Vultures have never been considered anywhere near cuddly, always portrayed as circling down on carcasses ready for a meal. Chowing down on decaying meat doesn't elicit fuzzy feelings either, but it turns out vultures simply have the stomach for it.
In a study published in the journal Nature Communications, researchers took the liberty of exploring the guts of turkey vultures to see what makes these scavengers tick. According to their findings, the turkey vulture naturally has the stomach for its unsavory habits, gifted with guts teeming with the right kind of bacteria to kill off all the others that may be on the dead meat they are feasting on.

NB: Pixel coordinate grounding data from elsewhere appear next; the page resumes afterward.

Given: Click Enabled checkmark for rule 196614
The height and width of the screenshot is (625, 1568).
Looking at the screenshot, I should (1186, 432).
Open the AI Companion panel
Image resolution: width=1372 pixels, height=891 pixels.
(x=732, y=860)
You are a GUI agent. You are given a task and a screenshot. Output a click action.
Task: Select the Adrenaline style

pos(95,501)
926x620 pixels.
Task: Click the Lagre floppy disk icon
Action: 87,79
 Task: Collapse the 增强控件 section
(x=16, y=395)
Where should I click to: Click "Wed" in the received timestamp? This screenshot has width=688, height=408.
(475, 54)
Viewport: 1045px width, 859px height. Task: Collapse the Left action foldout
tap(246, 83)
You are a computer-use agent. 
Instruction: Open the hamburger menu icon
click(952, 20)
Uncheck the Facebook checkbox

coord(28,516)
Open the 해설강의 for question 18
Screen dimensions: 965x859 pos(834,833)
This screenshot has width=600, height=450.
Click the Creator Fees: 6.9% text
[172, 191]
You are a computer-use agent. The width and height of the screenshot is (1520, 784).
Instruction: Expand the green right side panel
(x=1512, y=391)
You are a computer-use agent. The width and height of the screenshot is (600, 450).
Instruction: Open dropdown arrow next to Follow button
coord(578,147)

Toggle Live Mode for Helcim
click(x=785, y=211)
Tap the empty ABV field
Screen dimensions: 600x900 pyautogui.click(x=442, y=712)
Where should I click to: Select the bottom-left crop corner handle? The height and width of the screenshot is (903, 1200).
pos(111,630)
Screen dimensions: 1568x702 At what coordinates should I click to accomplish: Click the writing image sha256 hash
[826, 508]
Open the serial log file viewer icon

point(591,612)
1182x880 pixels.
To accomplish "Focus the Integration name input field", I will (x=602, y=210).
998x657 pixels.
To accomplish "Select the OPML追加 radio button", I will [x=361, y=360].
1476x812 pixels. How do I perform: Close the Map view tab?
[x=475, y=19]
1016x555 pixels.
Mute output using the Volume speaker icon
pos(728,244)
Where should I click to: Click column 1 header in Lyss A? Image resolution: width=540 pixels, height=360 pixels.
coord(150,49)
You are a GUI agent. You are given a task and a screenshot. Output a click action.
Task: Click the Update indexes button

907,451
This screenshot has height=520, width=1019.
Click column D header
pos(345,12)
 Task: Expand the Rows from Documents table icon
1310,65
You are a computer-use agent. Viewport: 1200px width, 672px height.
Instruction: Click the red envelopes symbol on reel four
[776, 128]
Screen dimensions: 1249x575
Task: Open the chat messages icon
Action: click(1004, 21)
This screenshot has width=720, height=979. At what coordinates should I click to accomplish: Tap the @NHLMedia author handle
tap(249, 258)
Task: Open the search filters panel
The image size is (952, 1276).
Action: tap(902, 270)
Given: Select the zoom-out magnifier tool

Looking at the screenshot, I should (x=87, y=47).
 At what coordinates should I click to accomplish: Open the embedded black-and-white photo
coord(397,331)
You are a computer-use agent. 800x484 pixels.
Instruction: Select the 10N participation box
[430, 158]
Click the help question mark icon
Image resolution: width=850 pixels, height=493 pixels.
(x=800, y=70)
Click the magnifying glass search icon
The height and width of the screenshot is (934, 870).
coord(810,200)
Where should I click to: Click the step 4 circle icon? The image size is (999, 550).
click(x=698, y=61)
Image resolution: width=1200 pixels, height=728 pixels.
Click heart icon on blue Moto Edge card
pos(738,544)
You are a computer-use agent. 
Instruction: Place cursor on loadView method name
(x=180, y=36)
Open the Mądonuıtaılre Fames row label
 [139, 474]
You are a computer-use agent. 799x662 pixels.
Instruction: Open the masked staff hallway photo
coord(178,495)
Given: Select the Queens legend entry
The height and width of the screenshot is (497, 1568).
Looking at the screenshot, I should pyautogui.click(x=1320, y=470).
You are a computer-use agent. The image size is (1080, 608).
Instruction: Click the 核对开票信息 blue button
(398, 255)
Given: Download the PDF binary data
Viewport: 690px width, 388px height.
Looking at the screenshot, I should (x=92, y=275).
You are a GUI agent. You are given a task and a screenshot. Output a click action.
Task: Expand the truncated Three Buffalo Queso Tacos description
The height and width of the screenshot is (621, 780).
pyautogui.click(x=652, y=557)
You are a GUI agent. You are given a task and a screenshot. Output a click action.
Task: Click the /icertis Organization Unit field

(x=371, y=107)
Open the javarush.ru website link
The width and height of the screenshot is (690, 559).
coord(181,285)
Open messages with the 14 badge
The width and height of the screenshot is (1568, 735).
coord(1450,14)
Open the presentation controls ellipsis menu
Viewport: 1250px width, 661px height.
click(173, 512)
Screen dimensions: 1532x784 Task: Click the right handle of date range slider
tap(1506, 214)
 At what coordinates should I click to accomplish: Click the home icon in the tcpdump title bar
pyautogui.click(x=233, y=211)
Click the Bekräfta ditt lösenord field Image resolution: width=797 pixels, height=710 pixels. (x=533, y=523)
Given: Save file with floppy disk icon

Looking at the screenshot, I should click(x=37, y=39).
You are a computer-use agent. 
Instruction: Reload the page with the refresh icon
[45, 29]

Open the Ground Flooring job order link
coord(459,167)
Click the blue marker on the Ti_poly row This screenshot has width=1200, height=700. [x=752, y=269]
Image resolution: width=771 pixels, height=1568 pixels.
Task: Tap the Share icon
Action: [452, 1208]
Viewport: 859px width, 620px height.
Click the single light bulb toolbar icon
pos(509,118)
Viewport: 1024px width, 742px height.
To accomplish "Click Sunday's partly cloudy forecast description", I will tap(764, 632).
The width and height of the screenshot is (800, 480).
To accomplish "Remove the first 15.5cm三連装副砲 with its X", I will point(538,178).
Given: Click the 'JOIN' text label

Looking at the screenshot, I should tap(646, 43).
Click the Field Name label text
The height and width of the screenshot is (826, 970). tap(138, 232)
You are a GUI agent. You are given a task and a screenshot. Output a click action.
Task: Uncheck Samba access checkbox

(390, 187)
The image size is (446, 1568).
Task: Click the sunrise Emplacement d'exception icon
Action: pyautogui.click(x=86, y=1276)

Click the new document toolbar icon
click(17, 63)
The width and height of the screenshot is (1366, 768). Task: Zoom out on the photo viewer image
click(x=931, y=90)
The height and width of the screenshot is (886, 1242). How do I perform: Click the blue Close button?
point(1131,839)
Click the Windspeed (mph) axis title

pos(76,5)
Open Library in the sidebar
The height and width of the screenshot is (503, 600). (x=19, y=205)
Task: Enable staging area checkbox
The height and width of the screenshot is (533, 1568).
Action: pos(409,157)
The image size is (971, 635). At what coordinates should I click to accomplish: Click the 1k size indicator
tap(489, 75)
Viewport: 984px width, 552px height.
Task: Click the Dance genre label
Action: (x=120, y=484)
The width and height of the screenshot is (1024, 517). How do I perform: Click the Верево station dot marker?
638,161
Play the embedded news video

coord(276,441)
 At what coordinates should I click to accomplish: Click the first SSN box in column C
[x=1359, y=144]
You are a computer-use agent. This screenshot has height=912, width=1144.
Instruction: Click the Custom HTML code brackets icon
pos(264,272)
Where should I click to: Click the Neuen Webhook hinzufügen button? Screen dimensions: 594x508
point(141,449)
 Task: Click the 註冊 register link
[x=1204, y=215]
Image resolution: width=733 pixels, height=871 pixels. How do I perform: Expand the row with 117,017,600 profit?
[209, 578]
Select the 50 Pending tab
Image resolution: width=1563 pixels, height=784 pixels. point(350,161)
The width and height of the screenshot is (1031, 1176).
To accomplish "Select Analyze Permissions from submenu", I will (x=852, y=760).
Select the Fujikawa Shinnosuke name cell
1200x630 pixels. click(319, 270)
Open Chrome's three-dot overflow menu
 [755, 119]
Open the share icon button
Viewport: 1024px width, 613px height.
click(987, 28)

It's obvious how a vulture exposes itself to millions of bacteria given it eats rotting flesh, but it also does so through the means it eats. Rotting carcasses are generally soft but to get to the juiciest bits, a vulture will stick its beak into its prey's anus. There, the bird is involved in a meet-and-greet with all the bacteria living in the dead prey's feces, on top of all the other bacteria already digesting through the carcass.
It's no surprise that the vulture will have bacteria in its gut, but researchers didn't expect to find such a limited number inside the scavenger bird. Just how limited? There were only 76 kinds of bacteria inside a vulture, the most common of which are the Fusobacteria and Clostridia, bacteria that are highly dangerous to humans. Fusobacteria has been linked with colon cancer, ulcers and gum disease, while Clostridia causes tetanus, gangrene and botulism.
It sounds like vultures are still bad news, but researchers see the study's results in a different light.
"People oftentimes don't recognize the enormous ecosystem services that vultures offer to humans. It's a free, mobile sanitation department. They're discarding and consuming and getting rid of millions of pounds of decaying flesh that could threaten public health. And now we know that they also kill off most of the microbes instead of passing them back into the ecosystem," explained Gary Graves, birds curator for the Smithsonian National Museum of Natural History and the study's co-author.
Additionally, researching the inner workings of vultures may someday allow scientists to pass on their resiliency to humans. You've never heard of a vulture with rotting limbs or bleeding gums, right?
They don't look like it, but deep within vultures is the possibility to save lives.